Introduction
For a Data Scientist in the corporate area like me, data privacy is a tremendous challenge: Data is the source of all the powerful things we can do with Analytics or Machine Learning, but since it is often personal and sensitive we cannot simply use it as of course our responsibility is to preserve the privacy of individuals. This is covered by legislation, such as GDPR in Europe, which also requires us to get a proper consent from the customer to use his/her data in these kinds of applications. In many cases, we do have some consent documented, but it doesn’t cover our specific use case as it wasn’t know at the time the consent was requested.
One of the options to make use of all the data, apart from getting a new consent from the customers would be to use an anonymized version of the data that does not allow for identification of the individual. Still, doing anonymization in a secure, lawful way that actually protects your customers rights isn’t that easy and as if that wasn’t enough, anonymized data is often considered useless for Data Science usage.
Thankfully, the SAP HANA data anonymization team stepped up to take the first challenge and they asked me to take the second one.

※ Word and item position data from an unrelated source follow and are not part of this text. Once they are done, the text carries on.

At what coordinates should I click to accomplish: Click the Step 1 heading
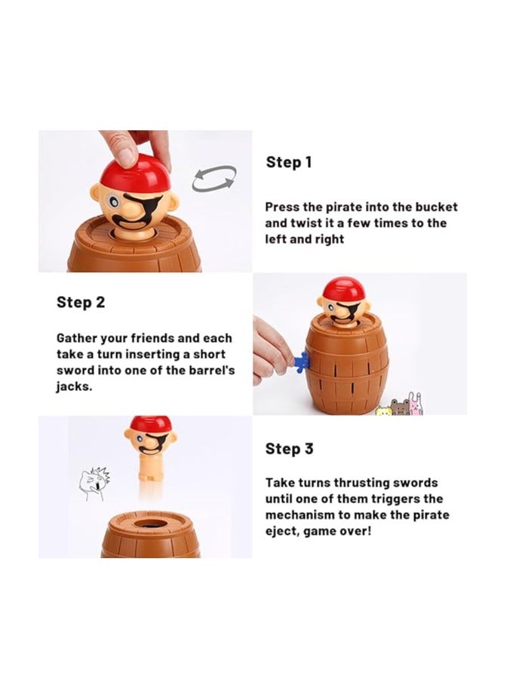(x=289, y=162)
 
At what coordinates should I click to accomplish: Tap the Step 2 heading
(x=81, y=303)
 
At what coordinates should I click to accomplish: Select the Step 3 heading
(x=289, y=449)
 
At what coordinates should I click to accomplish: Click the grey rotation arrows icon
(x=214, y=179)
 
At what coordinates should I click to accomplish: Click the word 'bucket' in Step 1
(x=437, y=206)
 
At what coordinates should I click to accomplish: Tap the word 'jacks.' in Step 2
(x=75, y=386)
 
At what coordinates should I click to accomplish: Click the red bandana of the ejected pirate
(x=150, y=423)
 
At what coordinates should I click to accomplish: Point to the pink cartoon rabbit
(x=414, y=403)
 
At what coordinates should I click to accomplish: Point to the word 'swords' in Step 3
(x=413, y=482)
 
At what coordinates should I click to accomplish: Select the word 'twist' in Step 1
(x=302, y=223)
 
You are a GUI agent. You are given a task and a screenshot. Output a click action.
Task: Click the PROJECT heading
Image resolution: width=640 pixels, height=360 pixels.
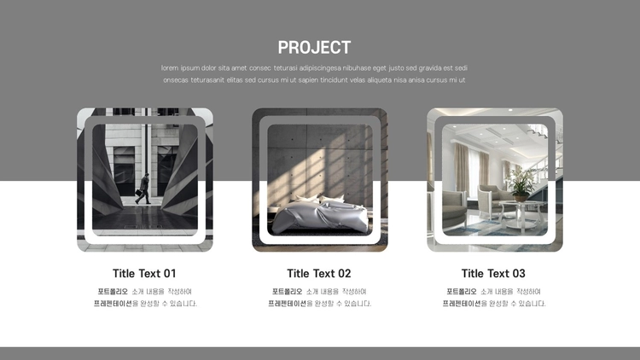[314, 48]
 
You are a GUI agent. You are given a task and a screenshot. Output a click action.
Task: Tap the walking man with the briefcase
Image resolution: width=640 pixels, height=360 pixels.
[143, 189]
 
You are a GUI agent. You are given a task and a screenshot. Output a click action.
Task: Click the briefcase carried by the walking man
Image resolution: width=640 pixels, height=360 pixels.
[139, 193]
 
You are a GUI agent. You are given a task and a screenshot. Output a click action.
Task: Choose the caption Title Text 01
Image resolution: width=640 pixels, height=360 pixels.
[144, 274]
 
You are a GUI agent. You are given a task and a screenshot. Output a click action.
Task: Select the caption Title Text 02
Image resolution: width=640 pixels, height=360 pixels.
[319, 274]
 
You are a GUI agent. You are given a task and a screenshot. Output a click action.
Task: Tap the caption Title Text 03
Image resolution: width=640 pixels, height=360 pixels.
[493, 274]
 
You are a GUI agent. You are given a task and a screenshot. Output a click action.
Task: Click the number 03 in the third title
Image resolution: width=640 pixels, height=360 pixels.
[518, 274]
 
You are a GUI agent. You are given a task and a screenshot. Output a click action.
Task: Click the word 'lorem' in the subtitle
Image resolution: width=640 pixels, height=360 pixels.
[170, 68]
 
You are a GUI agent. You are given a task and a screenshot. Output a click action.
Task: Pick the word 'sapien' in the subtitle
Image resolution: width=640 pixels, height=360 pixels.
[308, 80]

So here is the plan: We will take the publicly available, well known adult data set, put it into a SAP HANA database, run the SAP HANA data anonymization feature on it and then see how much loss in prediction accuracy we see compared to working with the original data sets.
A few words on data anonymization
To put it frankly, anonymization is more than simply removing IDs and names from a dataset. Lots of research has been done to prove that doing this does not properly secure privacy of data. Simply think of a 19-year-old HON-CIRLCE member in your company’s travel data – chances are you will know that person without any names and IDs. To preserve this employee’s privacy (travel details) you might get rid of this leaking information like age or frequent traveler status, that we refer to as quasi-identifiers or “blur” the actual sensitive data (travel details).

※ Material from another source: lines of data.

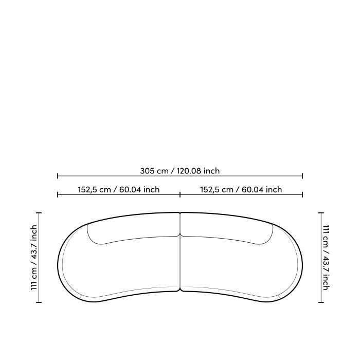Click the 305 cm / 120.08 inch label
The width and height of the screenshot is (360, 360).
click(x=180, y=171)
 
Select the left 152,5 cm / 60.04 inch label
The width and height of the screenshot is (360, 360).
click(x=118, y=190)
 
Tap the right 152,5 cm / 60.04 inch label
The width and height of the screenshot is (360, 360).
click(x=241, y=190)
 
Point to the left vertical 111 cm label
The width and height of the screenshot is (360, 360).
click(x=34, y=257)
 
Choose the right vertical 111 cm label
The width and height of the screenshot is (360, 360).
click(x=326, y=257)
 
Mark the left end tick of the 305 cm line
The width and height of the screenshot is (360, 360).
click(x=58, y=176)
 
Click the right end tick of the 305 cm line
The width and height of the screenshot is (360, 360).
click(x=302, y=176)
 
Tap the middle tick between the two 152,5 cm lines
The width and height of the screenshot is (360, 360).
click(x=180, y=195)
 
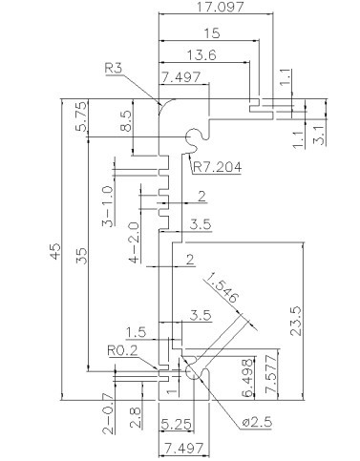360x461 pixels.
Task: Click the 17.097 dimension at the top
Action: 220,7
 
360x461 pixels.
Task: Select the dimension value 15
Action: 211,33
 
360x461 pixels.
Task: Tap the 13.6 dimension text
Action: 201,55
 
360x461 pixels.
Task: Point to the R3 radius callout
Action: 114,69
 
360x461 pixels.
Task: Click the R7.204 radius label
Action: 218,167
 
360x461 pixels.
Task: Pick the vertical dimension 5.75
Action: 80,116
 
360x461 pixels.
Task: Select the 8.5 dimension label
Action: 126,121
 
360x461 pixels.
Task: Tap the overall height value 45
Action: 55,251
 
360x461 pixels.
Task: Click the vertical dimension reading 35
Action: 81,256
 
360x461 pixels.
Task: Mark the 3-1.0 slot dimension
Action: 108,206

Research provides us with a variety of well-known algorithms to achieve that, having different privacy and utility guarantees. SAP HANA data anonymization comes with three of them – k-Anonymity, l-Diversity and Differential Privacy.
For this post we will stick with k-Anonymity, while the others might be part of future blog posts. With our frequent traveler this might be a group of employees that share the characteristics “age between 18 and 25” and “has frequent traveler status”.
Getting started
So, let’s get started. The adult data set is one the most well-known publicly available data set that is regularly used for Data Science demos and presentations. It contains US census data with a set of personal characteristics and the information on the income level, divided in two groups below or above 50k $. The questions then typically is, how well certain algorithms can predict the individual income class based on the characteristics.

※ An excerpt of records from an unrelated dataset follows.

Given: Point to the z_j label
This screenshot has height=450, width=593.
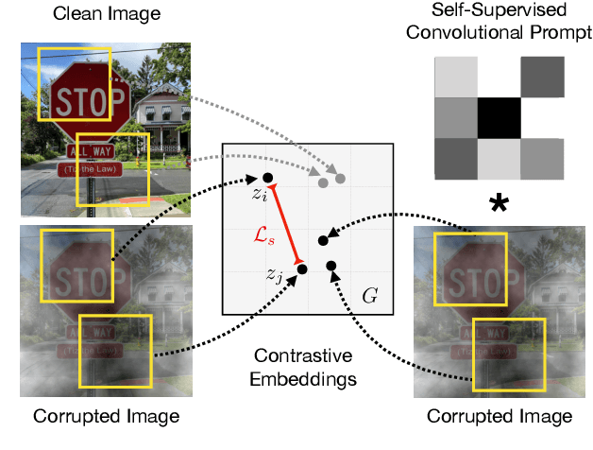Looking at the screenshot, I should [274, 276].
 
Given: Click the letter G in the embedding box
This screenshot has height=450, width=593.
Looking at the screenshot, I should [370, 294].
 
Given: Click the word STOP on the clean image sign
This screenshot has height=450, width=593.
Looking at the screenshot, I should [90, 100].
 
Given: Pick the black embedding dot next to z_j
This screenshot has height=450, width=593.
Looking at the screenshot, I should [301, 268].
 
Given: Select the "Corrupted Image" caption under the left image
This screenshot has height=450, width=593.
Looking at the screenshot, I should [105, 417].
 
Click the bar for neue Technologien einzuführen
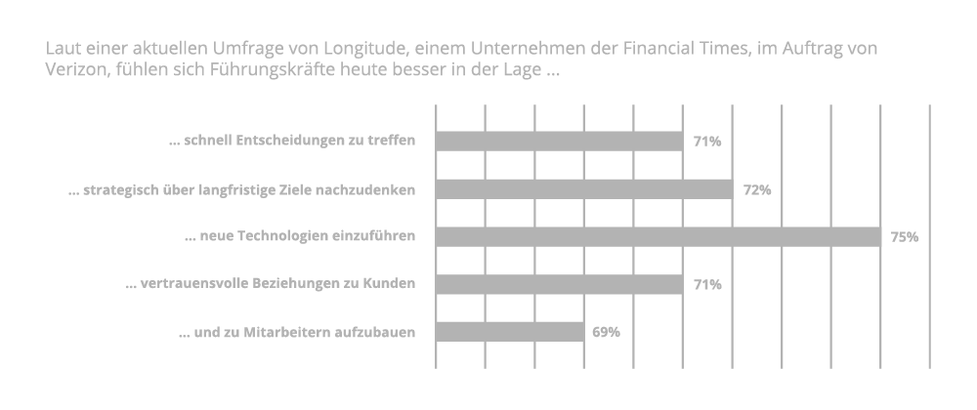coord(658,236)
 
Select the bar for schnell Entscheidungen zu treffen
coord(559,142)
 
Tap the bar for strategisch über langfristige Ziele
coord(583,189)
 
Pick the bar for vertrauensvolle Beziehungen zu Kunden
coord(559,284)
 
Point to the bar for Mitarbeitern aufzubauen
coord(509,332)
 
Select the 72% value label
coord(756,189)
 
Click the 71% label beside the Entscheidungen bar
coord(706,142)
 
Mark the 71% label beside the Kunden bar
coord(706,284)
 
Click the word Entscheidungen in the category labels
coord(275,142)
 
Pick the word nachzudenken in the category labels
coord(370,189)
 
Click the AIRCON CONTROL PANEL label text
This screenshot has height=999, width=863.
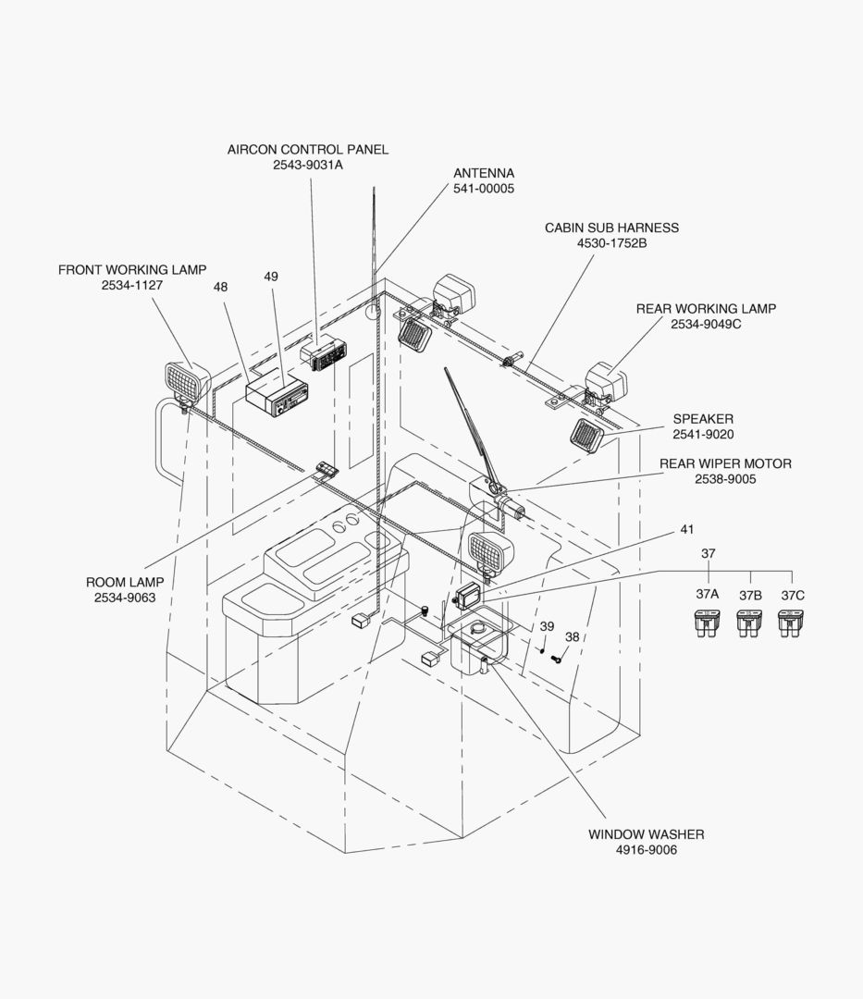[308, 149]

Obviously, the income data is highly sensitive, but may be revealed by the quasi-identifiers (age, occupation, marital status, etc.): Assume you know a widowed white female, born in Guatemala who only passed preschool: If our data set wasn’t just a small extract, that would by far be more than enough to get to know her salary. As we don’t want this to happen, we want to secure this information before working with the data.
To do so, we will request our anonymized data set to be k-anonymous with k = 10, meaning any individual record shares the quasi-identifiers (age, occupation, marital status etc.) with at least 9 others.
SAP HANA data anonymization achieves this through the mean of an anonymization view. This is a specialized view, build on top of any (HANA) data source, that specifies both the anonymization parameters as well as information on how to handle the contained columns.
In the case of k-Anonymity we need to specify the levels, to which each column may be aggregated. There is three ways to do that specification:
1. Embedded hierarchies: directly specified in the view definition.
2. Hierarchy functions: SQL Script functions defined anywhere in the database, that compute the applicable values at runtime.
3. External hierarchies: Hierarchies defined in the SAP HANA System
We will make use of the first two options.
First, we’ll specify functions to group the numeric values into buckets. We use two separate functions as the value ranges in age, workhours and years of education vary, obviously.
CREATE OR REPLACE FUNCTION HIERARCHYFUNCTION_SMALL_NUM(value varchar(255), level integer)
RETURNS outValue varchar(255)
AS
BEGIN
DECLARE double_value double;
DECLARE rangefrom integer;
DECLARE interval integer;
IF (level > 0) THEN
interval := power(2, level);
rangefrom = floor(value/interval)*interval;
outValue := '[' || rangefrom||'-'||rangefrom+power(2, level)-1|| ']';
ELSE
outValue := value;
END IF;
END;
Second, we’ll define embedded hierarchies for the categorical variables. This unfortunately is quite cumbersome if the quasi-identifier contains many different values, and we would want to create external hierarchies for future productive (re-)use.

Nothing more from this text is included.